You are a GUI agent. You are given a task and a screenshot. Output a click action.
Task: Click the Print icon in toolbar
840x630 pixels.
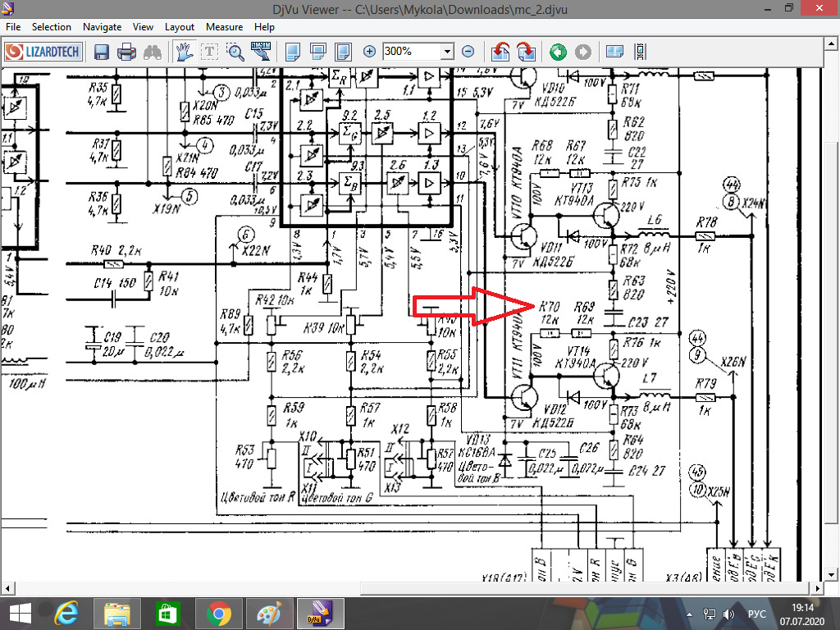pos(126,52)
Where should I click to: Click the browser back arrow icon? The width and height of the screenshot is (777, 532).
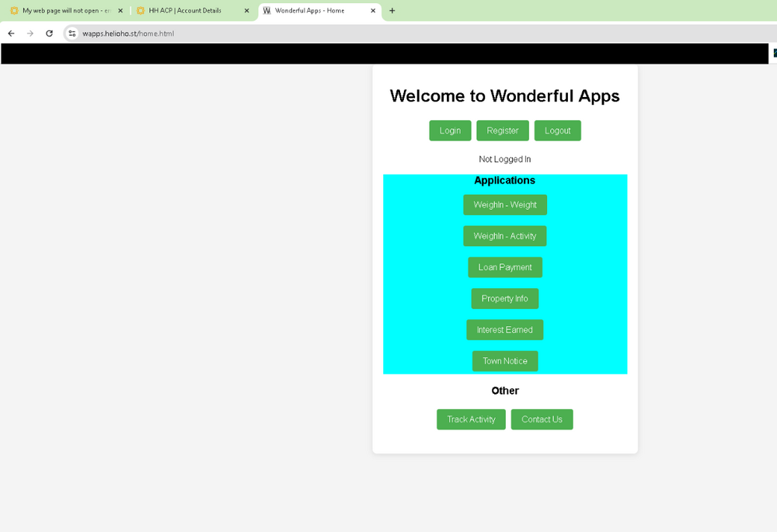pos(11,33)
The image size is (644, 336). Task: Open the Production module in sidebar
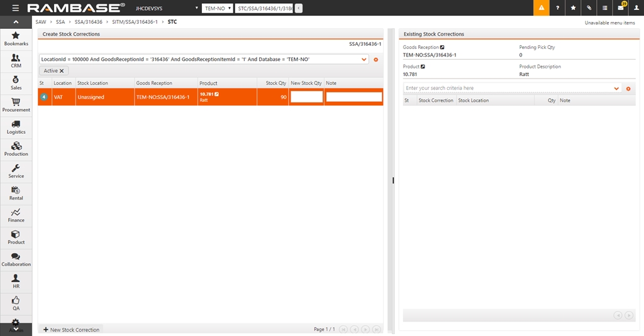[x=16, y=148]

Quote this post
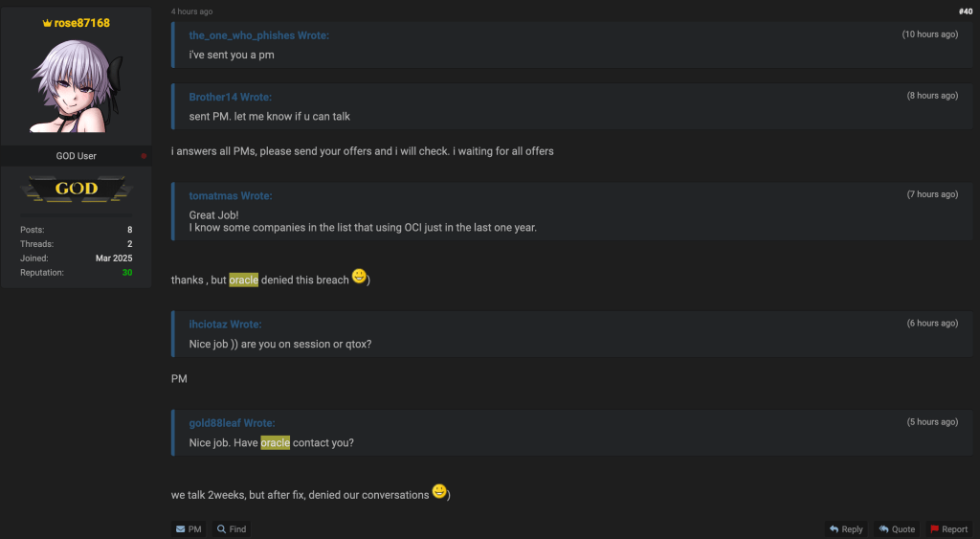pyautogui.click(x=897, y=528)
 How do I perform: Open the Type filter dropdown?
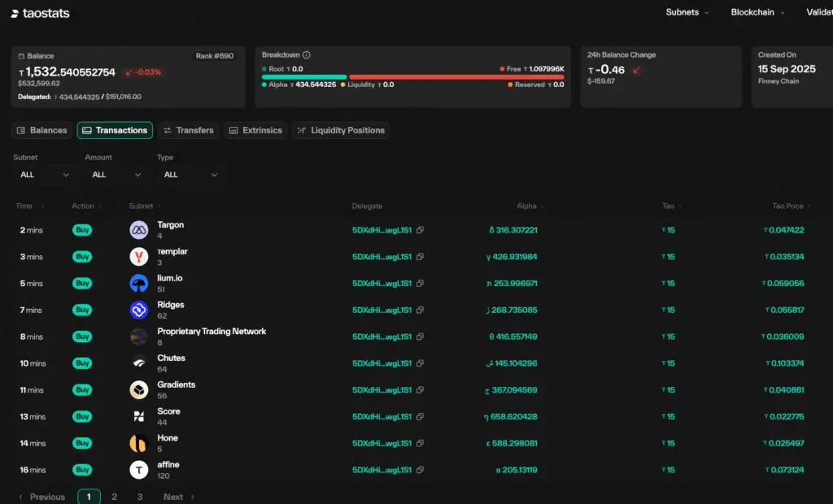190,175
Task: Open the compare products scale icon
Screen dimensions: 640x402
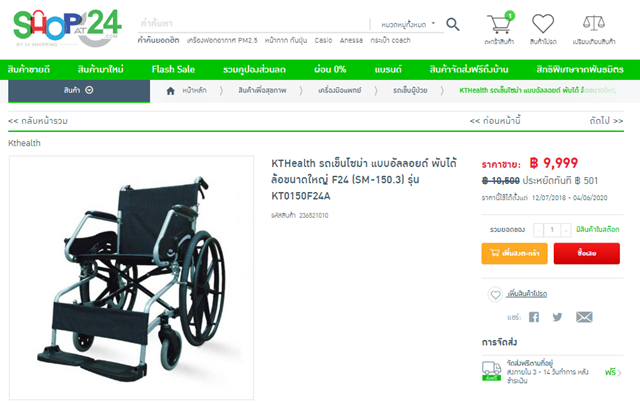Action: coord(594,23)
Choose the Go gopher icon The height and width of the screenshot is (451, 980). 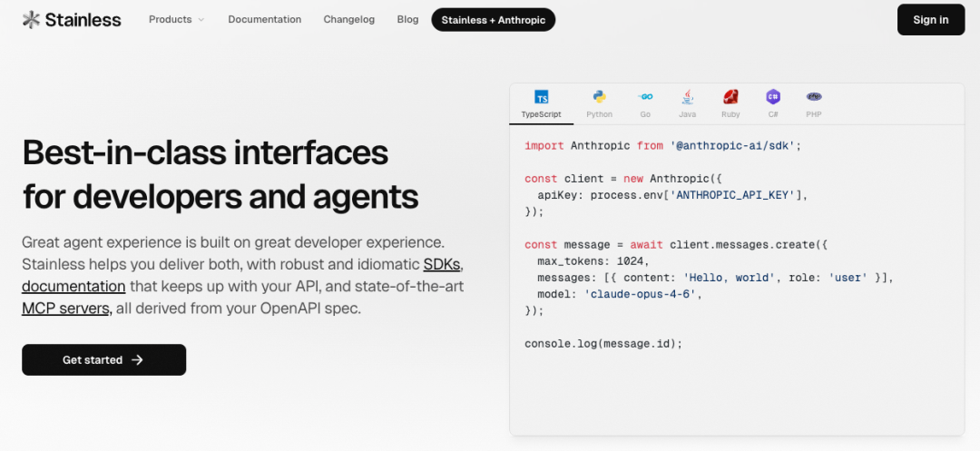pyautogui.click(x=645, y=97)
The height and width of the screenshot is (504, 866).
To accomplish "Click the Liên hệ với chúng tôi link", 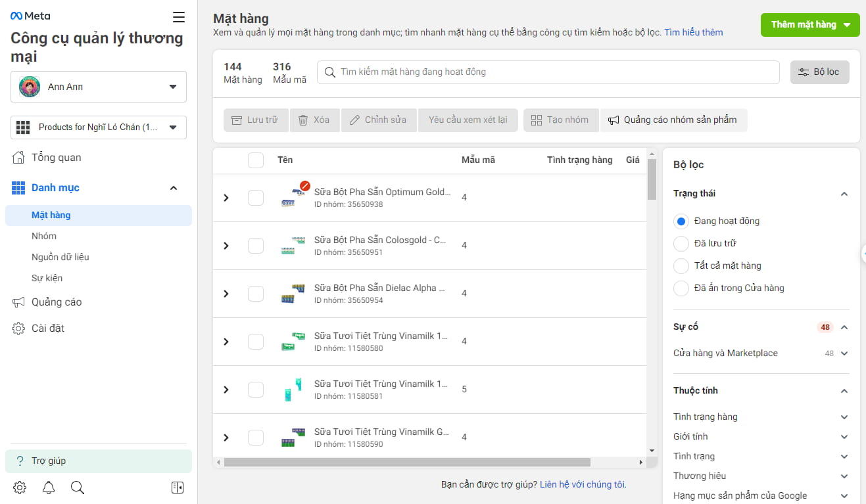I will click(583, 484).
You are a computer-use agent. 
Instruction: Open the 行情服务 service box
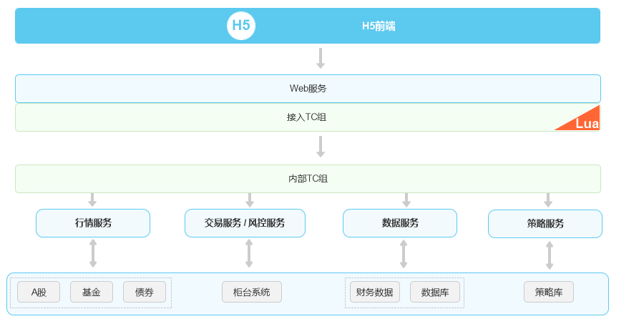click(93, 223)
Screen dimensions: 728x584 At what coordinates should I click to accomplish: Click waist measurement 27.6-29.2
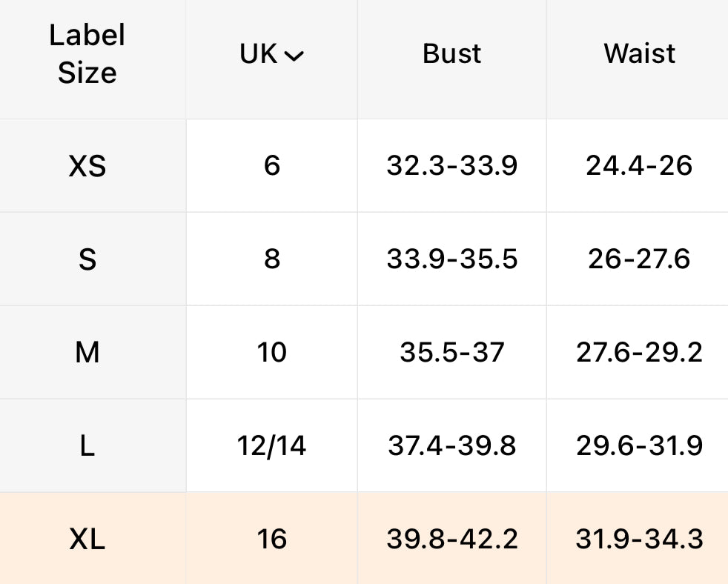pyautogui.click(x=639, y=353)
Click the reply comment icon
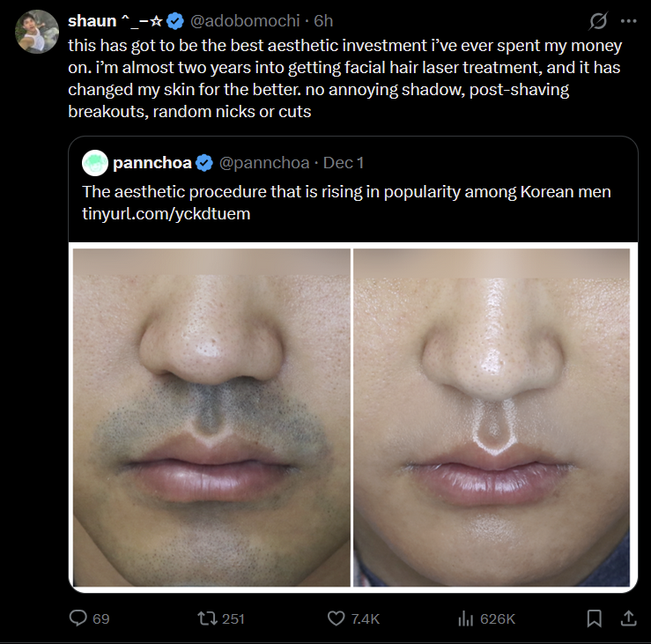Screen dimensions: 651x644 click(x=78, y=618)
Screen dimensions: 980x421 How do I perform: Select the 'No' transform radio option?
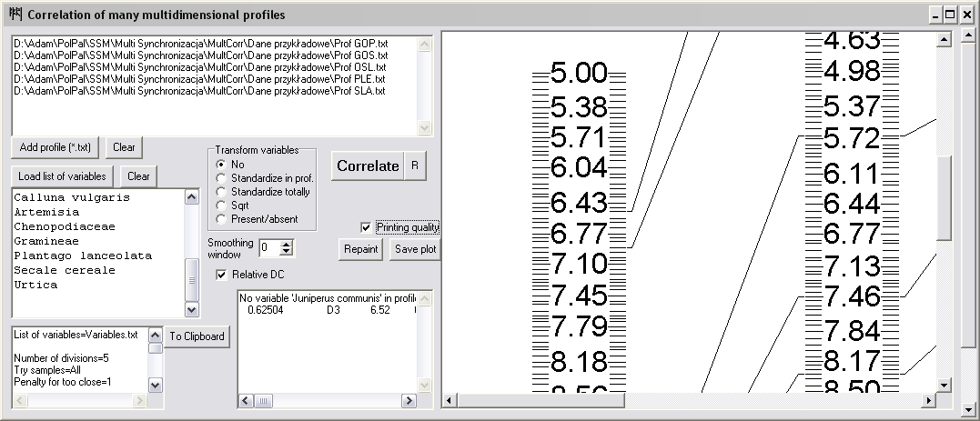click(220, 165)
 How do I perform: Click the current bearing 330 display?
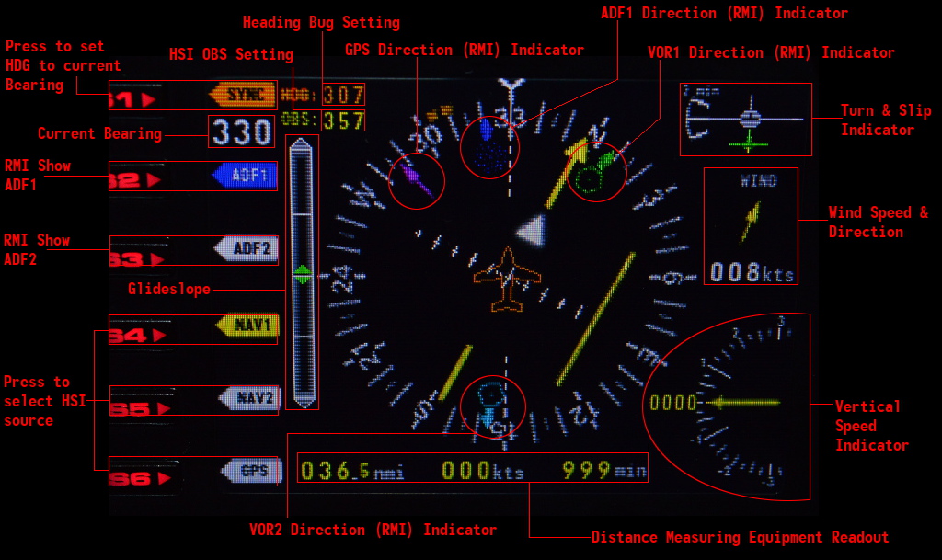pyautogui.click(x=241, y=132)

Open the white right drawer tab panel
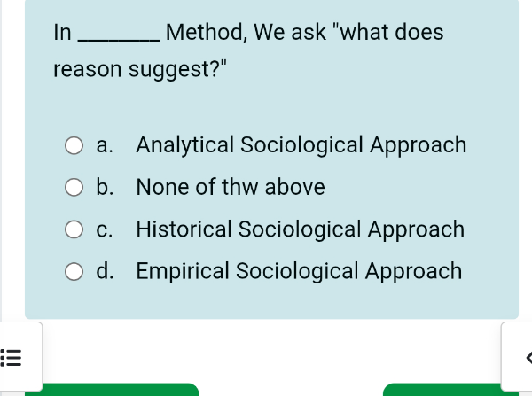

* WHAT YOU WILL DO *
Where a line in the records above contains the word "agent", copy that line.

* EXERCISE RESPONSE *
You are a GUI agent. You are given a task and a screenshot. Output a click action.
You are a computer-use agent. 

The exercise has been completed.